Written task -
Please copy the items below word for word, beginning at the line that contains "Given: Close the Hystrix Dashboard tab" and stopping after the line that contains "Open the shopping cart toolbar".

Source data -
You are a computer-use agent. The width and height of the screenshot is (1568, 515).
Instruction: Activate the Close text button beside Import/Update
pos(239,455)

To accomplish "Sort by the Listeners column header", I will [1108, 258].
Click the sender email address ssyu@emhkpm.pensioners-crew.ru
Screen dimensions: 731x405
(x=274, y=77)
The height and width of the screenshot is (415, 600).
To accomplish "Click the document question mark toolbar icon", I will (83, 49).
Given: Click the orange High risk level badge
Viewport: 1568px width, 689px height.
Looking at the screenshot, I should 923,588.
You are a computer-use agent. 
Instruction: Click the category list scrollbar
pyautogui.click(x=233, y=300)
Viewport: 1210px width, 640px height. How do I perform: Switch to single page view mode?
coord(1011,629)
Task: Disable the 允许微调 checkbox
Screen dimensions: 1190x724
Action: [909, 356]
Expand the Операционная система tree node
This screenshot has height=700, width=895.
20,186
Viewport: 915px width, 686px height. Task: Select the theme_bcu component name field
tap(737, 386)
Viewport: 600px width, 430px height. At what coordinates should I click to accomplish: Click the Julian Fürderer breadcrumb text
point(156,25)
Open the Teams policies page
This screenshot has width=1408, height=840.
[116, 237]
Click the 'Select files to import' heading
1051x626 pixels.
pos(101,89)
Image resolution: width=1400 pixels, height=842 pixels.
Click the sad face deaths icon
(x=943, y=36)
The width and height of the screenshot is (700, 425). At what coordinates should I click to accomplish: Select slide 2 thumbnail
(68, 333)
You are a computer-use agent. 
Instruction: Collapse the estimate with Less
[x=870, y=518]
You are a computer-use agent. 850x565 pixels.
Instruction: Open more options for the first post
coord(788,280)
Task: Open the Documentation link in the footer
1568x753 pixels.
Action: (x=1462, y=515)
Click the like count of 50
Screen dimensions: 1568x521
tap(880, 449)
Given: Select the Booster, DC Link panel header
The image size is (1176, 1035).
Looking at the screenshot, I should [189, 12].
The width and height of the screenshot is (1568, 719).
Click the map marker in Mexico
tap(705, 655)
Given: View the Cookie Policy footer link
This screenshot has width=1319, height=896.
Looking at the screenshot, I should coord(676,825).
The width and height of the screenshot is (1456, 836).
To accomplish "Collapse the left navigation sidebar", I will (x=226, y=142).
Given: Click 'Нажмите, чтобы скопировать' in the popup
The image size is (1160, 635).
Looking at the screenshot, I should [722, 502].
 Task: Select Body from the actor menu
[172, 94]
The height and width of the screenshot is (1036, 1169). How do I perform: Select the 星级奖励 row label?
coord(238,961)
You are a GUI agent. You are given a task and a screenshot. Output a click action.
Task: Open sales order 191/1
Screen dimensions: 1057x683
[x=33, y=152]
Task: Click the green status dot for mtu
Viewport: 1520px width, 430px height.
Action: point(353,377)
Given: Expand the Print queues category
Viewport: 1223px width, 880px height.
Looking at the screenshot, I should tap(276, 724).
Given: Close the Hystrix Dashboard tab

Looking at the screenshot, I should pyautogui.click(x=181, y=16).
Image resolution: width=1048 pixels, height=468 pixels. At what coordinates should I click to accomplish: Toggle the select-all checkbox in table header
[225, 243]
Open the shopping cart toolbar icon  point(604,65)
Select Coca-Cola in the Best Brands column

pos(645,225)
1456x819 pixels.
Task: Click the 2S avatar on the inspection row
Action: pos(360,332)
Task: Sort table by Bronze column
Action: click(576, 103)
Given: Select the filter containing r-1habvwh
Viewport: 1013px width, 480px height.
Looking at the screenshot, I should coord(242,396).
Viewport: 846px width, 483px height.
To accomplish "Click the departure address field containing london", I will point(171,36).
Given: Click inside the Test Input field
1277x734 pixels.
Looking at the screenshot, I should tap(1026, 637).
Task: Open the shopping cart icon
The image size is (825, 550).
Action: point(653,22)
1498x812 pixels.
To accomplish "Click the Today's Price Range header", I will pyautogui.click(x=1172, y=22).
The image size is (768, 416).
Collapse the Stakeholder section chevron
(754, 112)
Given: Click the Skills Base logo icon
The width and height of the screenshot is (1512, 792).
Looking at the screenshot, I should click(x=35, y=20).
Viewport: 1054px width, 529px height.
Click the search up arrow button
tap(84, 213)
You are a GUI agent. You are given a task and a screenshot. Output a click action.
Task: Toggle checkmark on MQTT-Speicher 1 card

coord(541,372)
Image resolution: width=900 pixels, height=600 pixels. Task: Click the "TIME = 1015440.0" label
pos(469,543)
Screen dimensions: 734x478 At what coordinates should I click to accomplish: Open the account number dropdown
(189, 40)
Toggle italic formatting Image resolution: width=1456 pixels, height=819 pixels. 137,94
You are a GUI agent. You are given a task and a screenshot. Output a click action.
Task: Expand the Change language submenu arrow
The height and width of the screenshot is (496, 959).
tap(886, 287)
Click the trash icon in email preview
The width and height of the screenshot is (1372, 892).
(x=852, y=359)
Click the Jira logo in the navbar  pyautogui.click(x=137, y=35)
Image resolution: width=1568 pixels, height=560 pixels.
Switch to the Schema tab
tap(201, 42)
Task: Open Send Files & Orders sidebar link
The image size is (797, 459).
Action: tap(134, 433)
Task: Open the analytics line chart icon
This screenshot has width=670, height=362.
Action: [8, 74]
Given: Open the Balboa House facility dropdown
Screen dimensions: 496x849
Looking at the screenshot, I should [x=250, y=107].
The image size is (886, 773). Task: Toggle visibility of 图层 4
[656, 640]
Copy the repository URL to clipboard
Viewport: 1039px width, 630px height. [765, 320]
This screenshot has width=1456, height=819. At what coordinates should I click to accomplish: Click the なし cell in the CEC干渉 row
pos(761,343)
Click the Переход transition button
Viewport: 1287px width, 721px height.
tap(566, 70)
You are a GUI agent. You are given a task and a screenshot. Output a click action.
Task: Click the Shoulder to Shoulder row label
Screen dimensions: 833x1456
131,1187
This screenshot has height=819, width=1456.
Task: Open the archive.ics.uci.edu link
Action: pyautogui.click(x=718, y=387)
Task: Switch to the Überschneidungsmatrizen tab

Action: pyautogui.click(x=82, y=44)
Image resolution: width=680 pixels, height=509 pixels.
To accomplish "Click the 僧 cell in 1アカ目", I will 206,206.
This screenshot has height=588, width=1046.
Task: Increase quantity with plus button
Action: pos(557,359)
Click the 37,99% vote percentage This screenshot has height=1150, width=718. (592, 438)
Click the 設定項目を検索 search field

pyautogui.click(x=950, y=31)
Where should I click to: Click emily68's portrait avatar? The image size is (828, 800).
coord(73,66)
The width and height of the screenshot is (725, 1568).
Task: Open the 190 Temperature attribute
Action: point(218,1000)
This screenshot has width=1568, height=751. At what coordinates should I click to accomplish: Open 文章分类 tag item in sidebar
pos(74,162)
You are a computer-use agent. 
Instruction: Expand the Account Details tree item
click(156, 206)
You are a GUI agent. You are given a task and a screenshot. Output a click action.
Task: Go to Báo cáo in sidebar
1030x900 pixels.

Reply -
Given: Close the Hystrix Dashboard tab

Looking at the screenshot, I should pyautogui.click(x=181, y=16).
Image resolution: width=1048 pixels, height=468 pixels. At what coordinates should I click to accomplish: Toggle the select-all checkbox in table header
[225, 243]
Open the shopping cart toolbar icon  point(604,65)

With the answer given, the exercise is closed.